• **INFORMATION SUPPLIED**:
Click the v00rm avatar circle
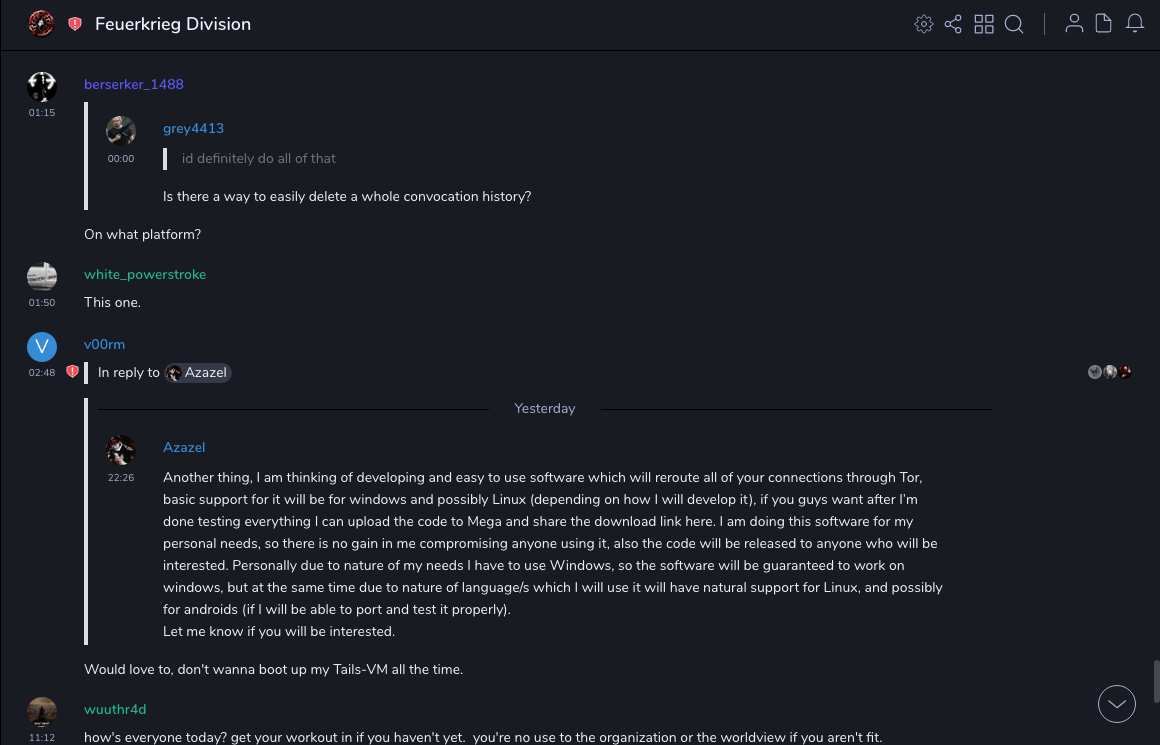The width and height of the screenshot is (1160, 745). tap(42, 347)
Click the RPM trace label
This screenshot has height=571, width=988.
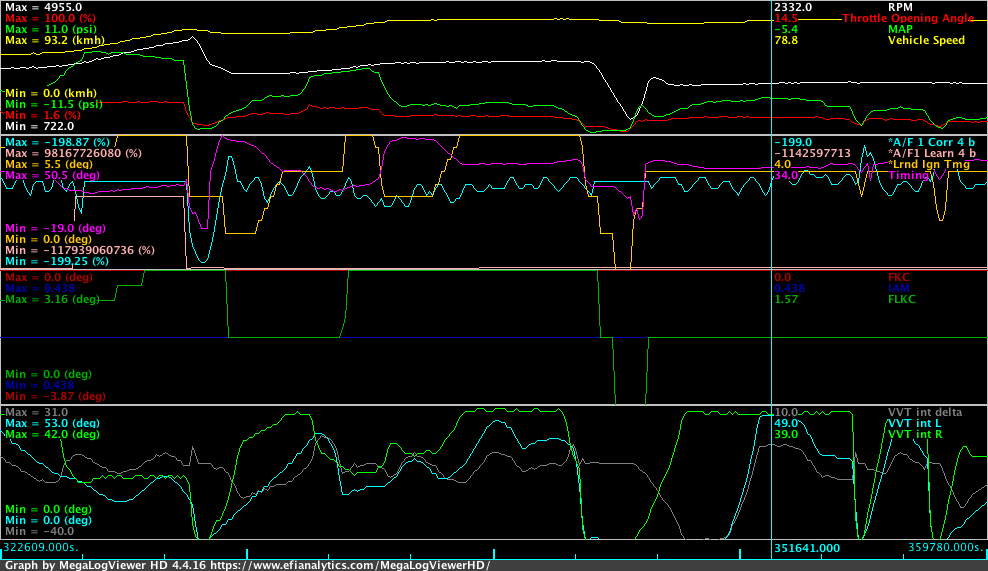coord(902,6)
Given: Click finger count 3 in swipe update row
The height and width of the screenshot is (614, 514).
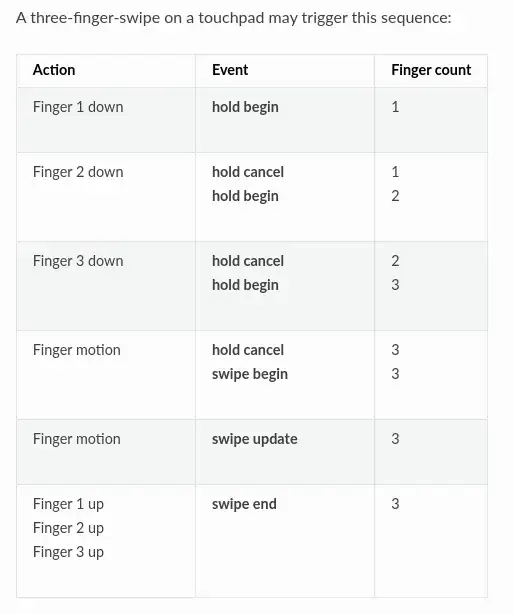Looking at the screenshot, I should coord(395,439).
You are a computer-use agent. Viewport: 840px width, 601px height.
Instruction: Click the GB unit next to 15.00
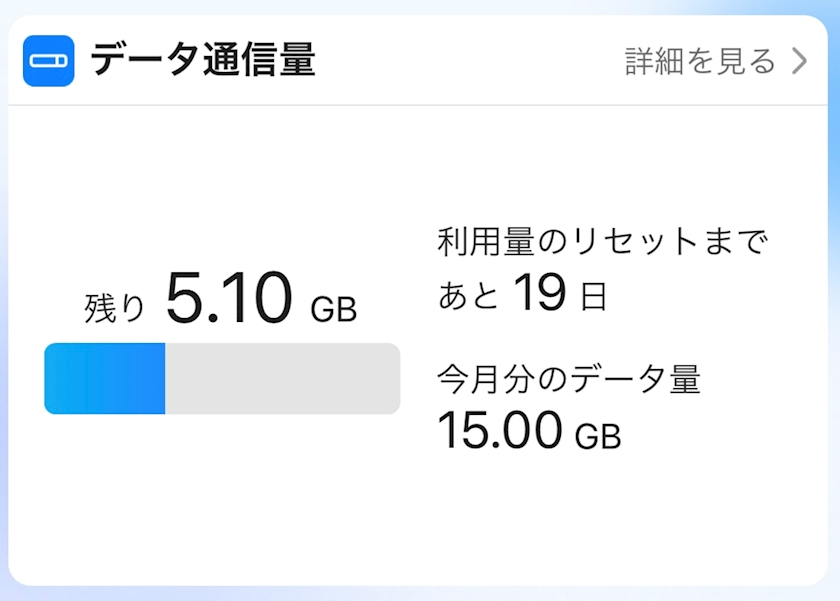coord(598,436)
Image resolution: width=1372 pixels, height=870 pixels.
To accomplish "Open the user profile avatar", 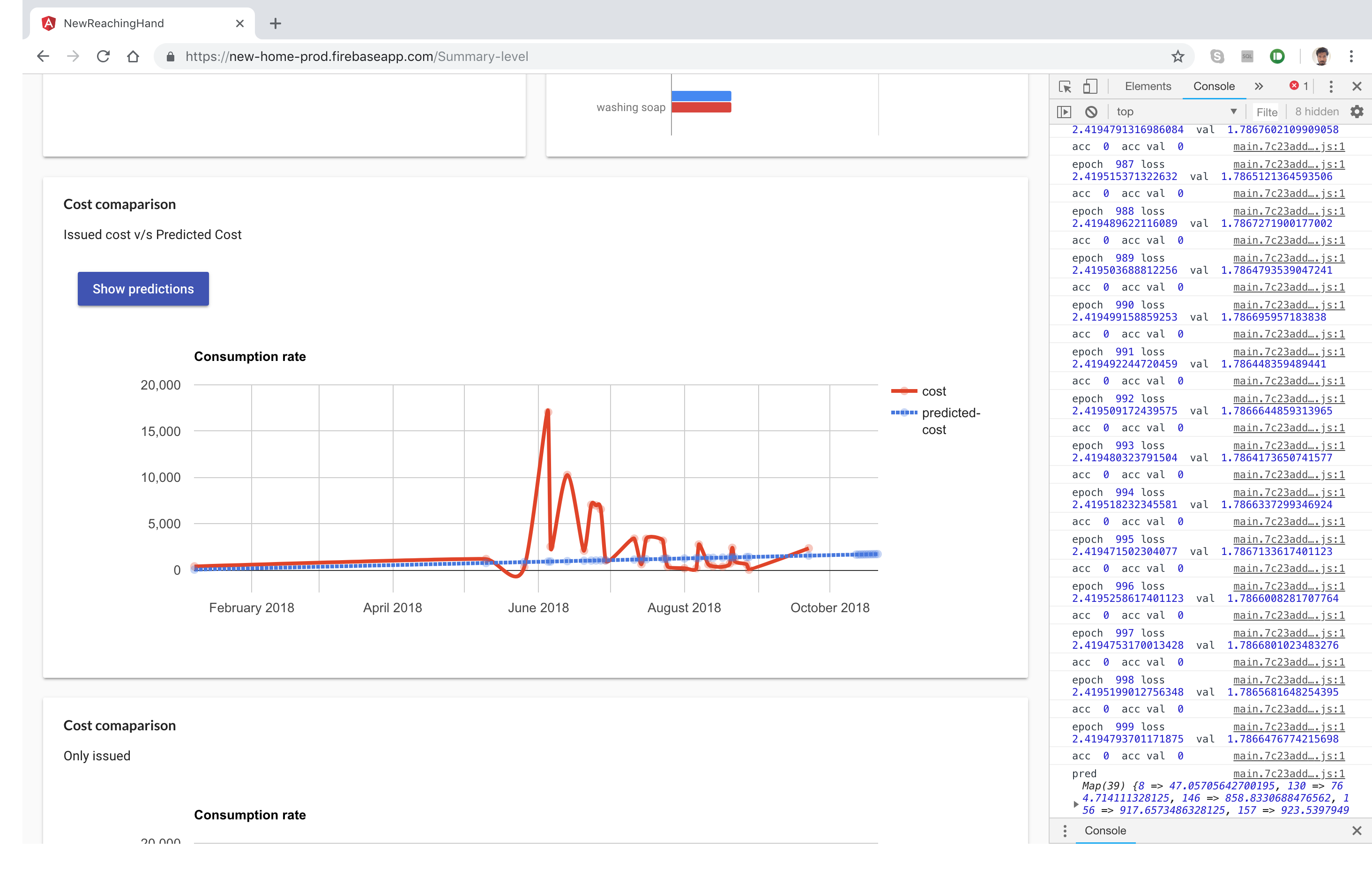I will point(1321,56).
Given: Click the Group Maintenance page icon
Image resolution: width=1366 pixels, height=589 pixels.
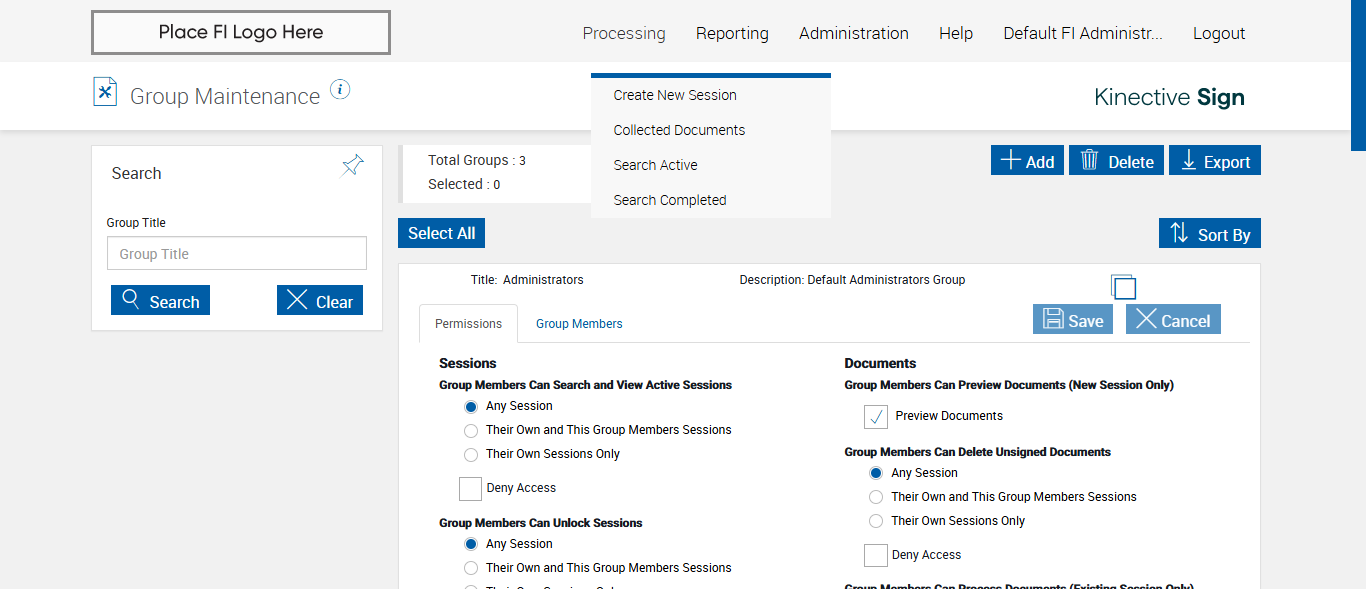Looking at the screenshot, I should pyautogui.click(x=105, y=92).
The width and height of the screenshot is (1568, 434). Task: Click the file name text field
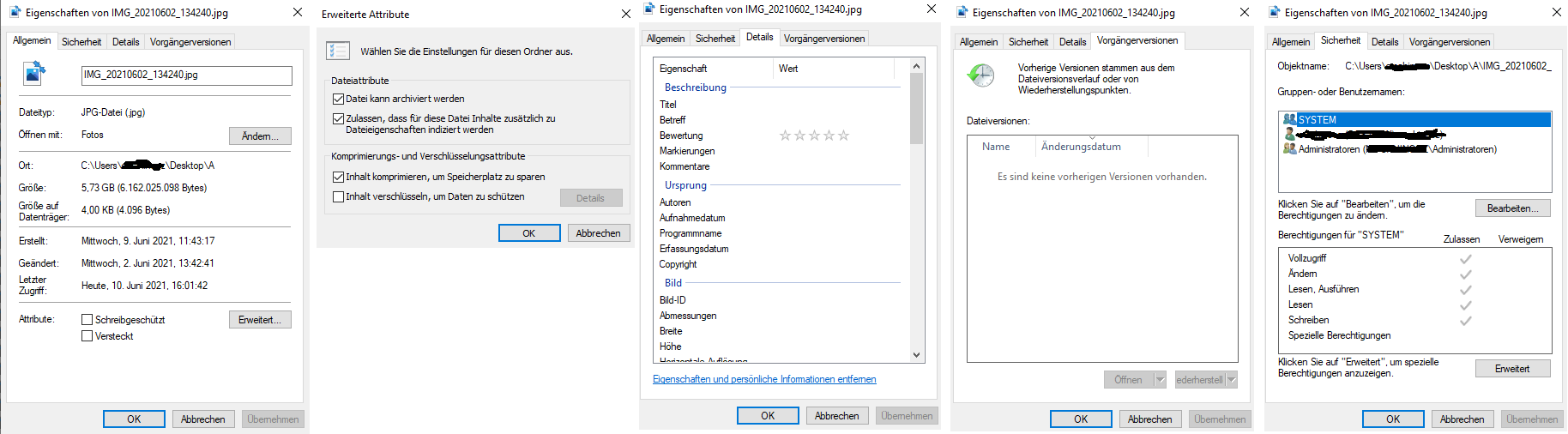[x=186, y=75]
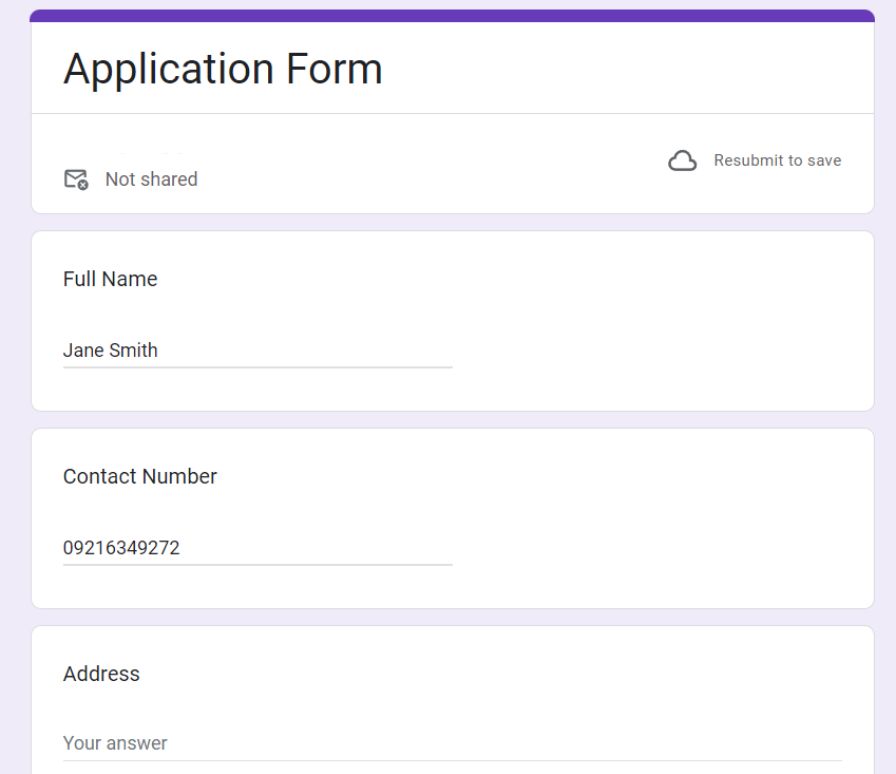Click the empty Address answer field

click(x=255, y=743)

• **DIRECTIVE**:
Copy out the lines starting at the one containing "The width and height of the screenshot is (1568, 434)." and running through the end of the lines, both ends included, with the pictures left out of your answer.

• **CORRECT RESPONSE**:
The width and height of the screenshot is (1568, 434). Task: Click the file name text field
[x=186, y=75]
Click the empty Address answer field

click(x=255, y=743)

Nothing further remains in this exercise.